Velo3D, Campbell, California, USA, has announced the commercial release of a manufacturing process for additively manufactured parts in aluminium F357 on its Sapphire® metal Additive Manufacturing system for thin-walled heat transfer applications.
According to the company, F357, a foundry-grade aluminium alloy, is suitable for the Laser Powder Bed Fusion (L-PBF) process and enables the metal Additive Manufacturing of parts that have traditionally only been manufactured using casting practices. There are other aluminium alloys that are more commonly used in metal AM, such as AlSi10Mg, but aluminium F357 can be anodised and shares characteristics with A356, a widely-used casting alloy.
“Aluminium F357 has already been certified for mission-critical applications – unlike some exotic alloys – so it was a logical addition to our materials portfolio,” explained Benny Buller, Founder and CEO of Velo3D. “We will continue to add more compatible materials that enable customers to print parts they couldn’t before, yet with even better material properties than traditional manufacturing.”
The manufacturing process was developed jointly with PWR, a global supplier of advanced cooling solutions to Formula 1, NASCAR and other racing series, along with the automotive, military and aerospace industries.

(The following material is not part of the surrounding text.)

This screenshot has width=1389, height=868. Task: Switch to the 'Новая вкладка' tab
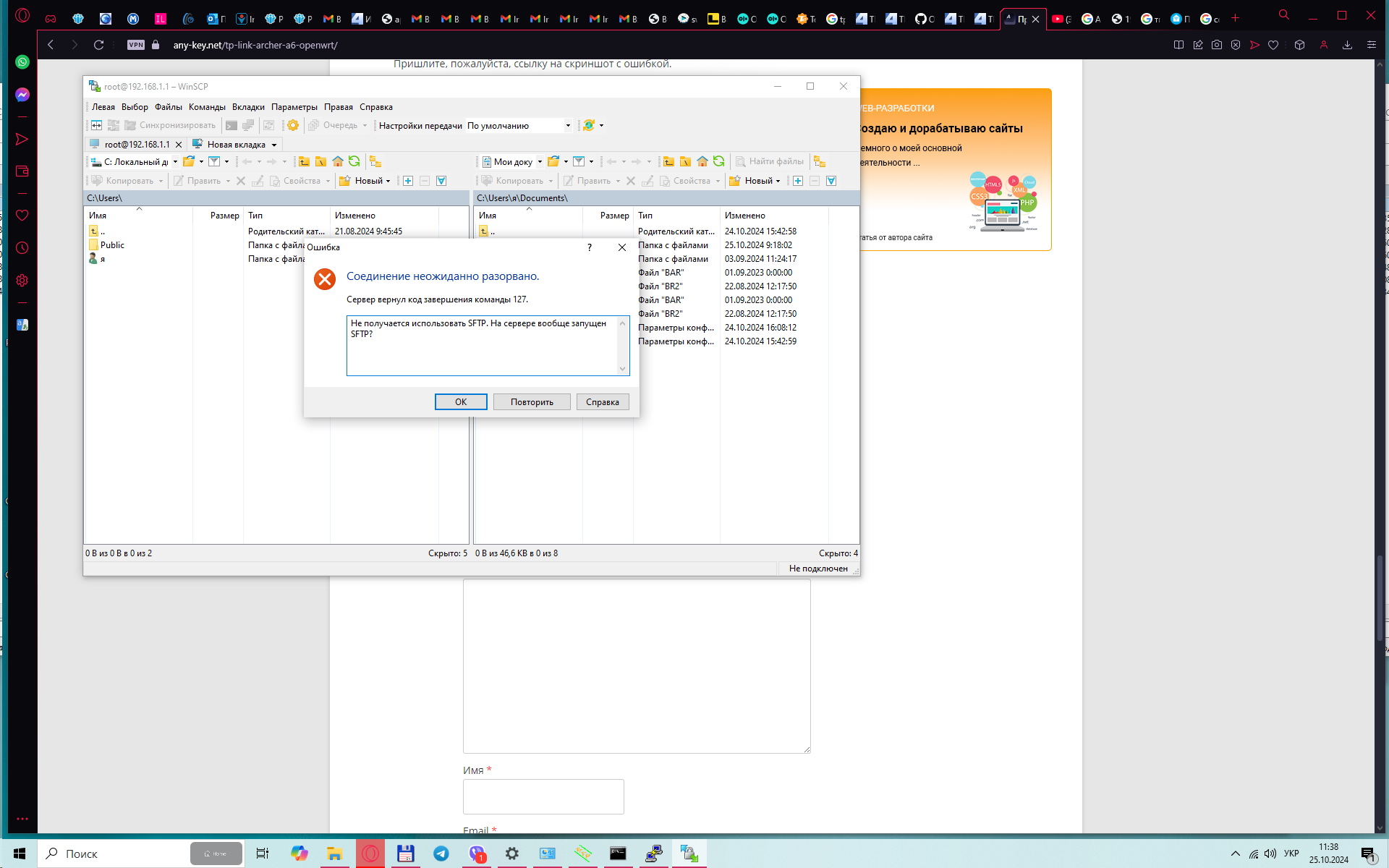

Matthew Bryson, General Manager for PWR, commented, “We chose aluminium F357 due to its ideal material properties to suit thermal performance, machining and weldability.”
“Our ability to print free-form and lightweight structures for heat transfer applications with our Sapphire system from Velo3D will further enhance performance and packaging optimization opportunities for our product range and provide significant value to our customers,” he explained.
Further to this new F357 manufacturing process, Velo3D’s patented SupportFree AM process eliminates the need for support structures for the production of complex passageways, steep overhangs and low angles. Coupled with its non-contact recoater, the company explains that its Additive Manufacturing process can produce the ultra-thin wall structures and high aspect ratios that are essential for a variety of flight-critical applications.